À l'hiver 2018, Habib a quitté la France pour l'Algérie. " 5 ou 6 mois, pour faire le vide". Avant de revenir dans le quartier auprès des amis : "cette rue, c'est un peu ma deuxième famille". Mais Habib ne repasse plus devant l'emplacement des immeubles, le terre-plein baptisé "la dent creuse". Il n'est pourtant qu'à quelques dizaines de mètres en remontant la rue. Mais la charge émotionnelle reste trop lourde. "Je ne peux plus. La "dent creuse", je la contourne par-derrière".
Je fais le tour par derrière, c'est trop dur
Habib, rescapé de l'effondrement de la rue d'Aubagne
"Une semaine de travaux par an"
Habib est resté dans le quartier, espérant que le drame ne soit pas vain, dans ce secteur de Noailles, où 48% des immeubles sont classés "indécents ou dégradés". J'ai cru qu'il y aurait une accélération des travaux, mais depuis six ans, ils les font au compte-goutte". Le constat formulé par le rescapé est amer.
Dans son ample survêtement blanc, Habib est presque cynique en désignant de la main les rénovations en cours sur le trottoir d'en face. "Regardez, les ouvriers sont là en ce moment.

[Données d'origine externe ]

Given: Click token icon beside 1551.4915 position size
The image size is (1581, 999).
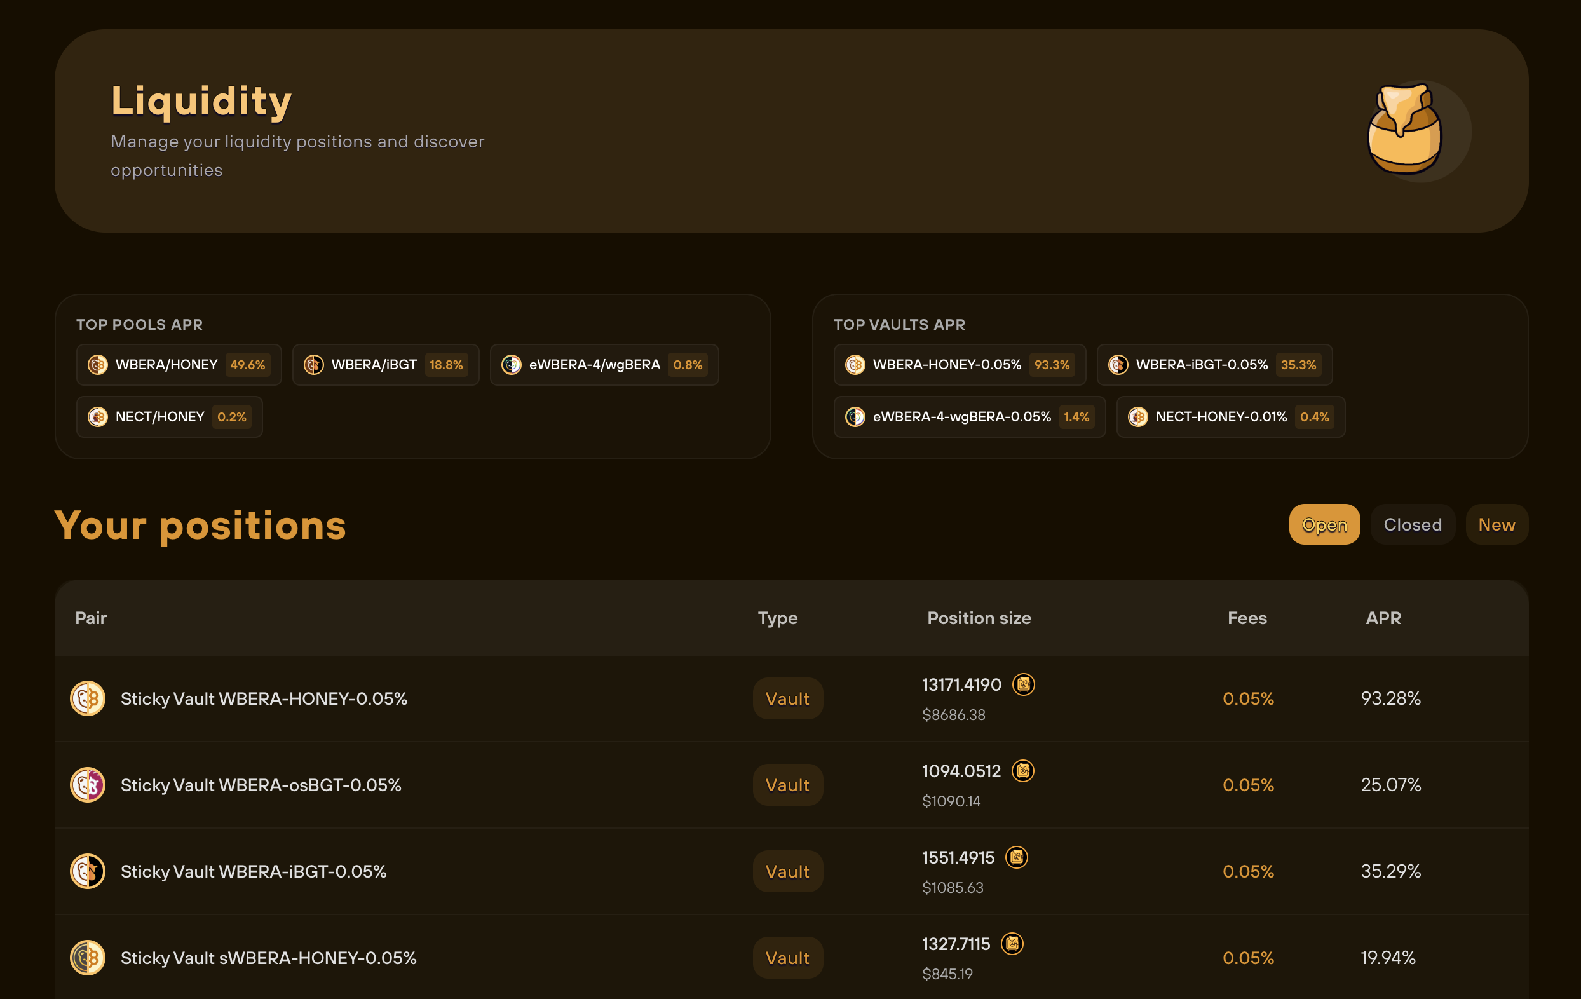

Ils reviennent chaque année durant une semaine à l'approche de la date anniversaire du drame. Pour montrer qu'ils agissent. Puis plus rien pendant un an. C'est désespérant".
"Il faut qu'ils paient"
Dans sa laverie, il attend maintenant le procès. Et espère des condamnations. À commencer par la Mairie, qu'il juge "responsable encore aujourd'hui de ne pas imposer les travaux".